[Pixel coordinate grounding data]
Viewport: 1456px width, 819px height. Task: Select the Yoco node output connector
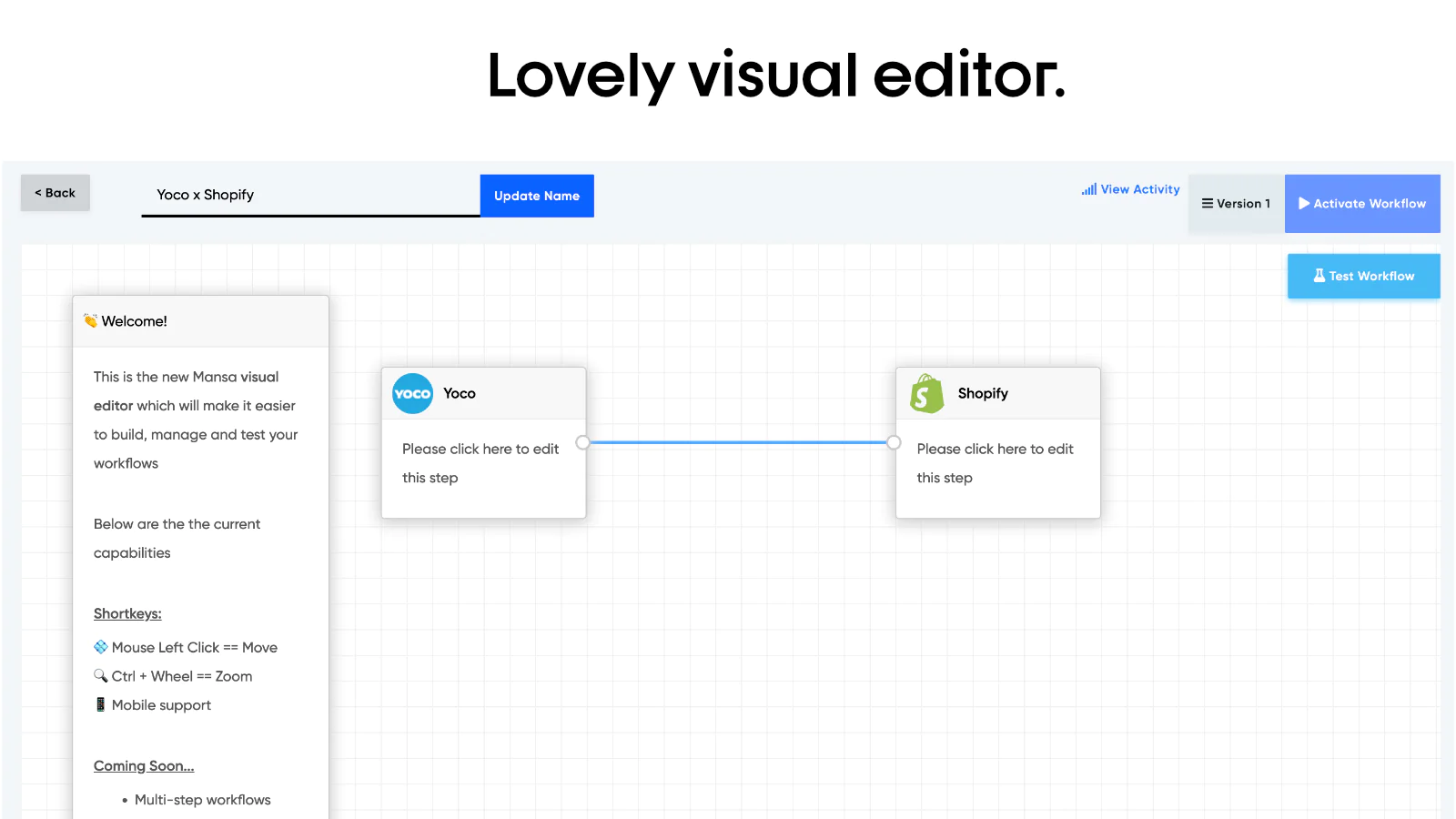(x=583, y=442)
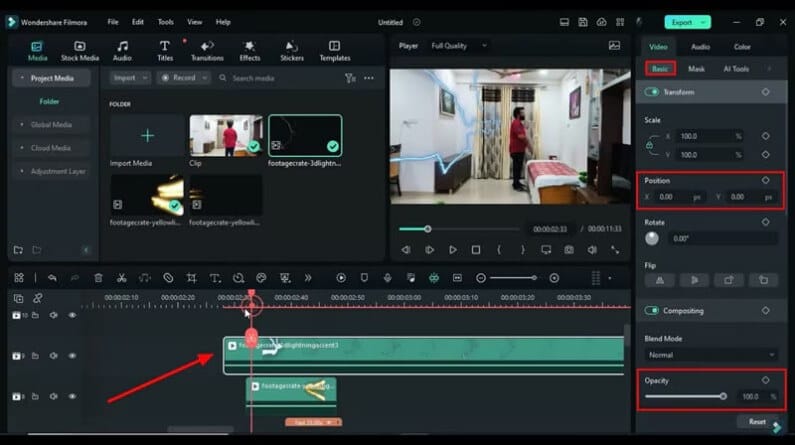Toggle the Compositing switch
795x445 pixels.
[x=653, y=310]
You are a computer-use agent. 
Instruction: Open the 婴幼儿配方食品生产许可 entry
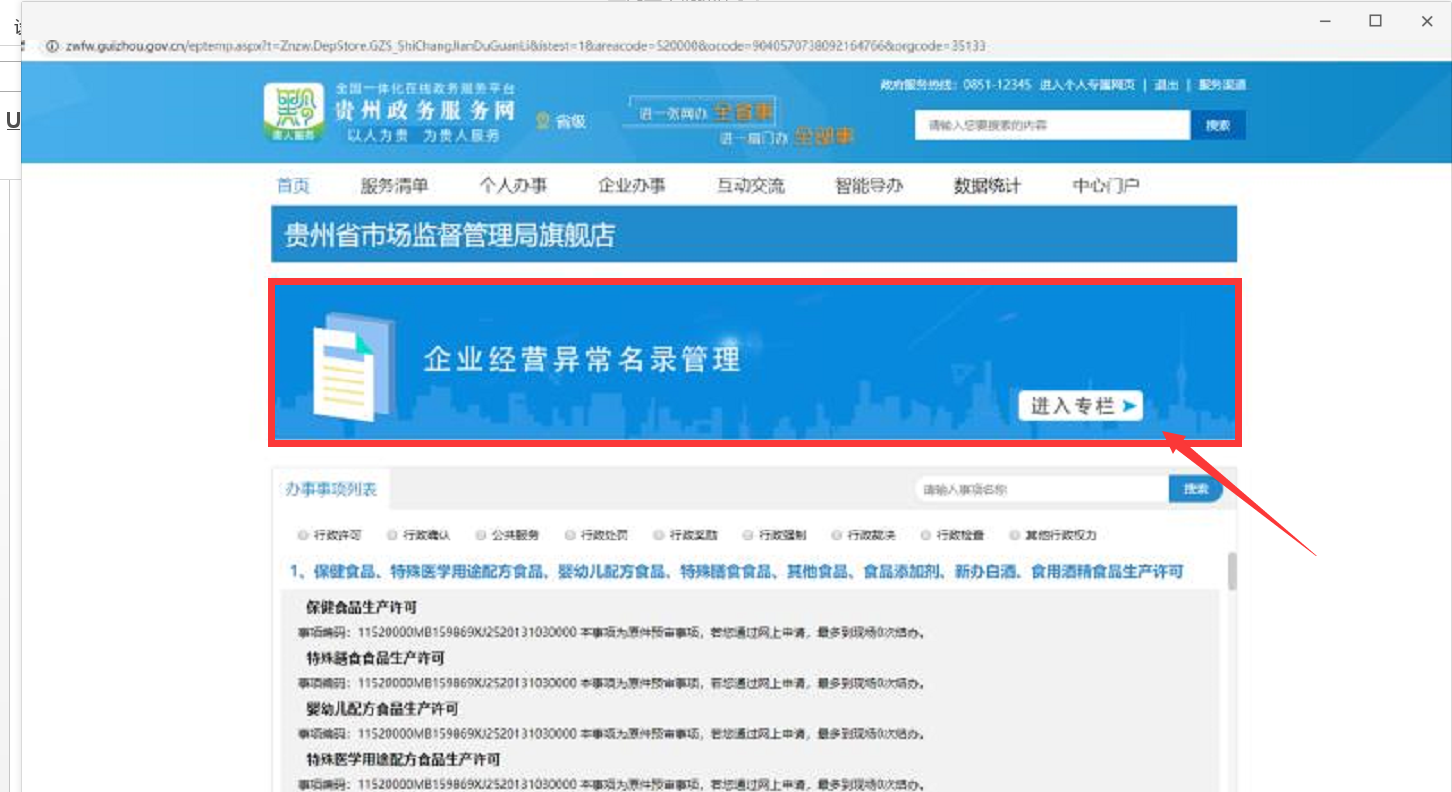(382, 709)
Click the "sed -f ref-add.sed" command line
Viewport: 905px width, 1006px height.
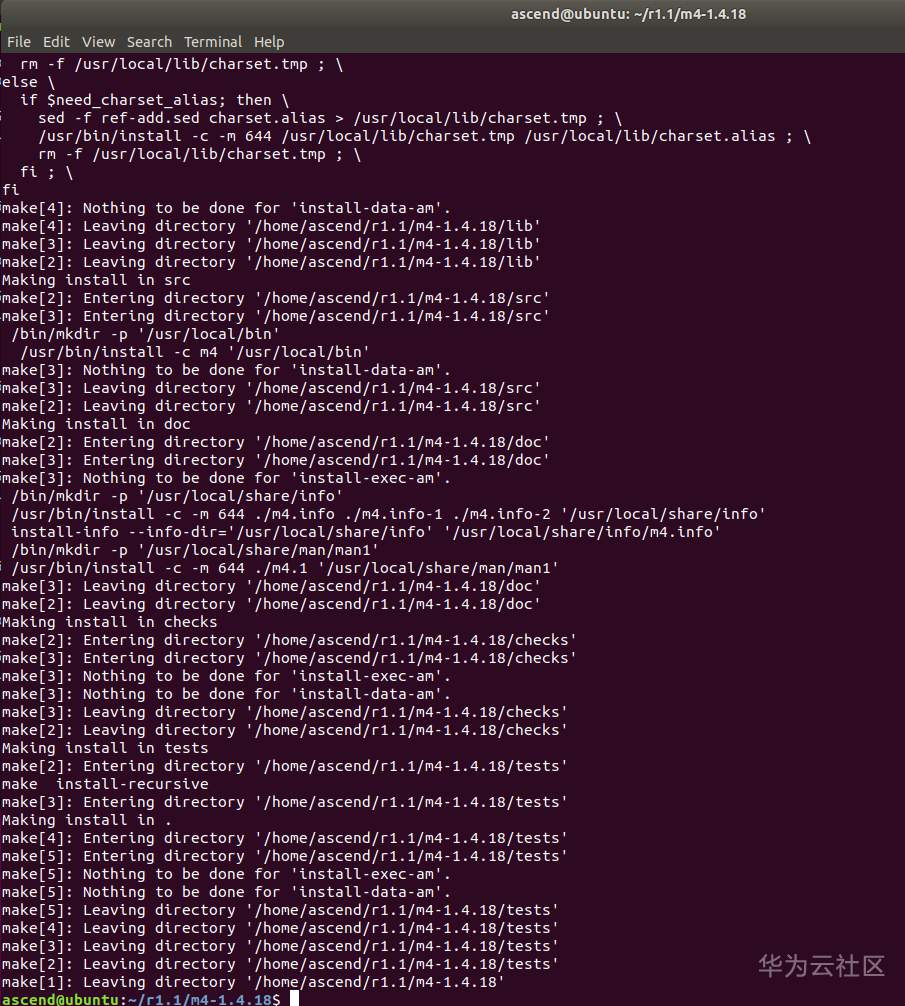[x=330, y=118]
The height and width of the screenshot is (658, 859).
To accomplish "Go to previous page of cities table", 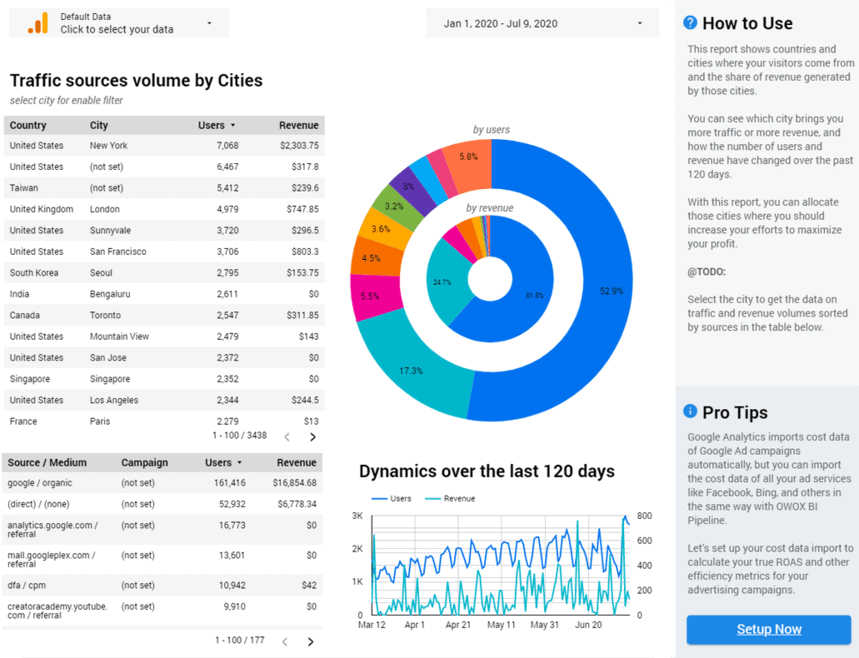I will [x=287, y=437].
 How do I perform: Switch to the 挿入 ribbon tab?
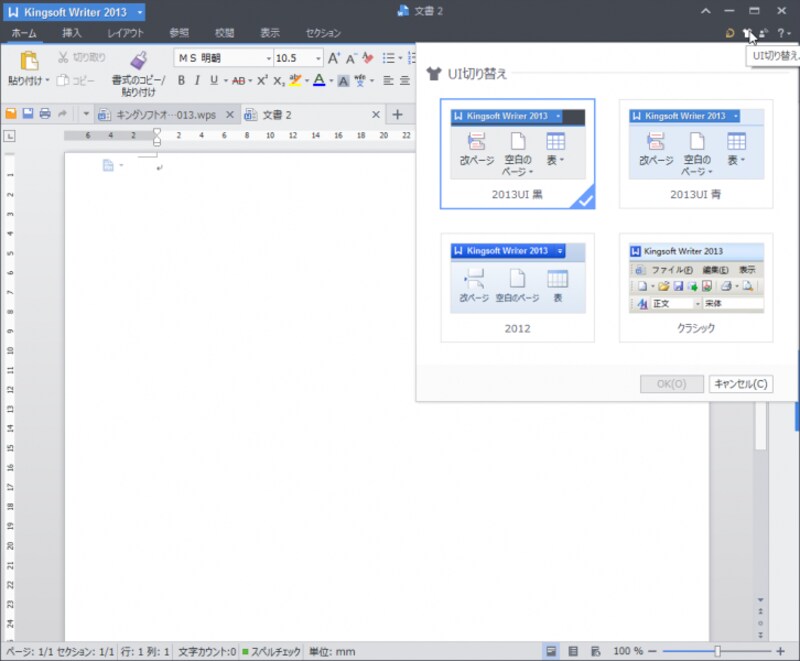point(72,33)
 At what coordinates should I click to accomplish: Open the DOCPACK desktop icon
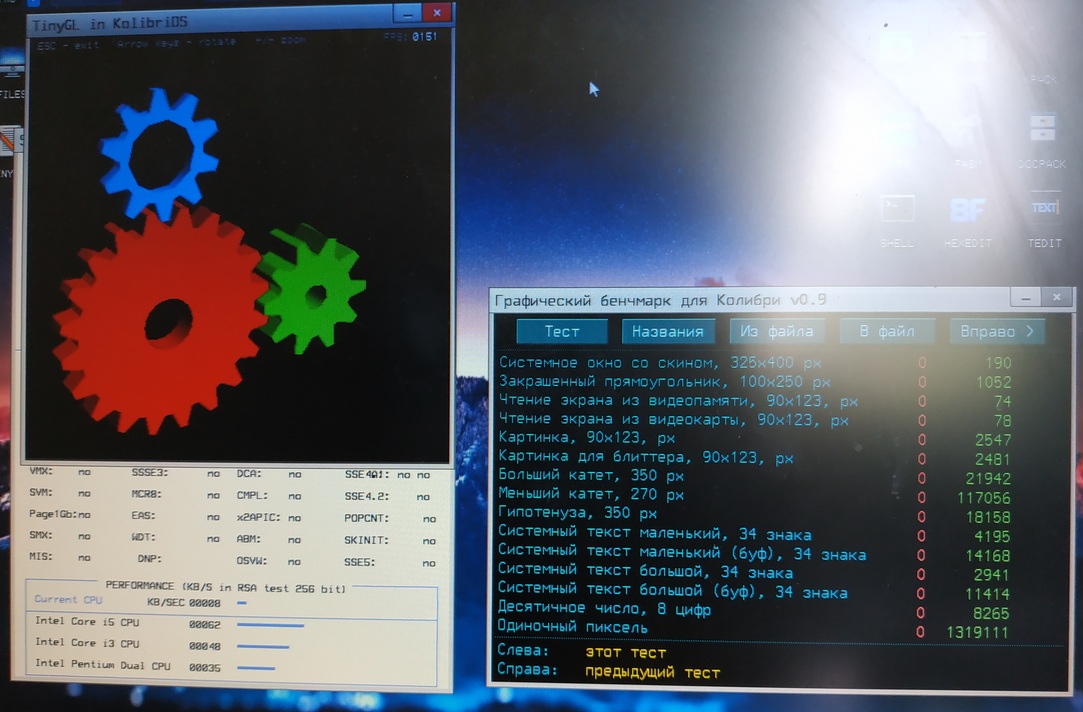pos(1042,130)
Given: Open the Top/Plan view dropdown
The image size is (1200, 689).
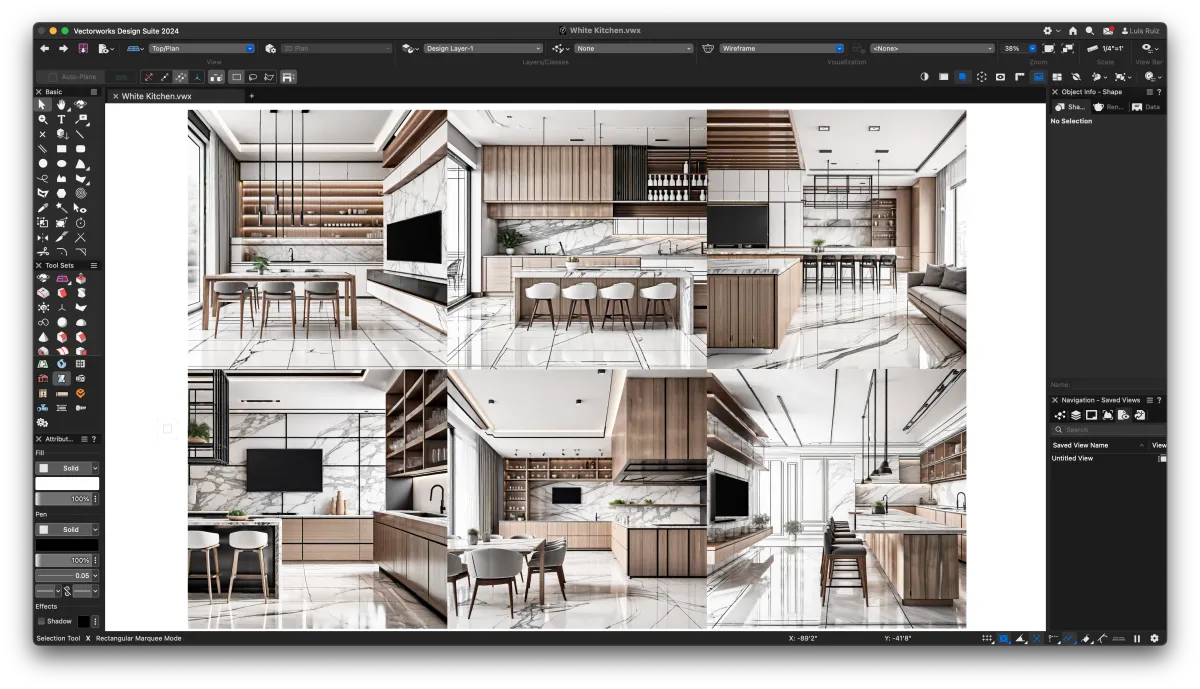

What this task involves -
Only the lines from the one containing "How do I perform: Switch" through the final line of the records should be retyped, exactly, with every picture omitted.

Response to the task -
 How do I perform: Switch to the 挿入 ribbon tab?
point(72,33)
 At what coordinates should I click to accomplish: Open the DOCPACK desktop icon
pos(1042,130)
Given: Open the Top/Plan view dropdown
The image size is (1200, 689).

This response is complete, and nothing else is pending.